O epílogo sombrio remete para a obra-prima Gritos e Sussurros (1972), de Ingmar
Bergman, diante
da profunda imersão em suas próprias dores psíquicas que as personagens passam,
beirando situações autodestrutivas no consolo e na empatia solidária entre
elas. Um filme que aprofunda questões com imagens contundentes repletas de
mistério na recriação de época, num cenário realçado e propício para um clímax em
tons pastéis esmaecidos quase preto e branco, com locações num enorme
condomínio suburbano com ênfase na frieza dos relacionamentos, pelo competente
fotógrafo da República da Moldávia Oleg Mutu, que deu show visual em 4 Meses, 3 Semanas, 2 Dias (2007), do
romeno Cristian Mungiu e Na Neblina
(2012), do russo Sergei Loznitsa. A narrativa visceral é um ótimo exemplo de um
enredo bem construído de bons diálogos, numa trama com ingredientes de dramaticidade
dos personagens bem condensadas num roteiro eficiente e de muita sutileza sobre
a temática sem estereótipos, em situações alucinantes para a reflexão das
dúvidas amorosas e a liberalidade sexual, como as descobertas e os sonhos
prazerosos nas cenas picantes de sexo intenso e com realismo.

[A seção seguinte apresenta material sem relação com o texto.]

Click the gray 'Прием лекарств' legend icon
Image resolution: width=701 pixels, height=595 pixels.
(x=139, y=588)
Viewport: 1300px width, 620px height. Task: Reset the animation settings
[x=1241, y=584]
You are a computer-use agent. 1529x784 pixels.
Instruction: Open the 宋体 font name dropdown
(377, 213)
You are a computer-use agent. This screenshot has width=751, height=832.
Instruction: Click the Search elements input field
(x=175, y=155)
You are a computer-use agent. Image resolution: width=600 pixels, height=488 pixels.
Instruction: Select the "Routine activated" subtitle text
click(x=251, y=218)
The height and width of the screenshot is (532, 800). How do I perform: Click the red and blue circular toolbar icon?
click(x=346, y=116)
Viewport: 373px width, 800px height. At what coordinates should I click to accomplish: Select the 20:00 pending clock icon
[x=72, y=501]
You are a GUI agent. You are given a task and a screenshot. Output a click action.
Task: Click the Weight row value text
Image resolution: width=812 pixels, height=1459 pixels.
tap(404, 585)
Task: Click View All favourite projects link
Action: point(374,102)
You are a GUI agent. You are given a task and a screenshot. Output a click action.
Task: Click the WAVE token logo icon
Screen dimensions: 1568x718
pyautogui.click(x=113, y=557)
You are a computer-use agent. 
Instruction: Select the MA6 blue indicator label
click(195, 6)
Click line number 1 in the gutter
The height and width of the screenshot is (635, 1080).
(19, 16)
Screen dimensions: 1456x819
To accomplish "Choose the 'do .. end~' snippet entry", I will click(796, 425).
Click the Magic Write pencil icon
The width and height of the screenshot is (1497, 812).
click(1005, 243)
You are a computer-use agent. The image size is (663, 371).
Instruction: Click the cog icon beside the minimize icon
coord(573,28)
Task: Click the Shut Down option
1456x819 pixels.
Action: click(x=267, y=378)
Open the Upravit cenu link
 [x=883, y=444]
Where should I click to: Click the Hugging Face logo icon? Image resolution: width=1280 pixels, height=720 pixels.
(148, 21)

O longa é uma daquelas realizações marcantes e dignas de
constar na galeria das obras que mergulham na alma e no âmago de seres humanos
perturbados por fatores diversos da plena consciência. Um painel de relatos que
impressiona e instiga pela ousadia na mescla de temáticas, principalmente pela maneira
como são colocados os fatos em consonância com as dores das personagens bem
focados numa angustiante monotonia. A tensão aumenta e o fio do nó irá se
desatando, com as revelações e as carências afetivas sendo literalmente expostas
como vísceras, num clima que vai se construindo com todas as gradações de
nuances do cotidiano tedioso. Um mergulho no sofrimento e na tristeza das
perdas amorosas e a solidão que se escancara como resultado final, mas no seu
contexto reflexivo há muito mais, como as remoções para os primeiros passos até
atingis a liberdade e suas opções livres, como encaminha Wasilewski dentro de
uma proposta madura, afastando os preconceitos das amarras repressivas, neste
espetacular drama sensível polonês contemporâneo com significativo erotismo e
suas abordagens sobre seus espaços num universo de igualdades, mesmo que
desemboque em rupturas estruturais na sociedade.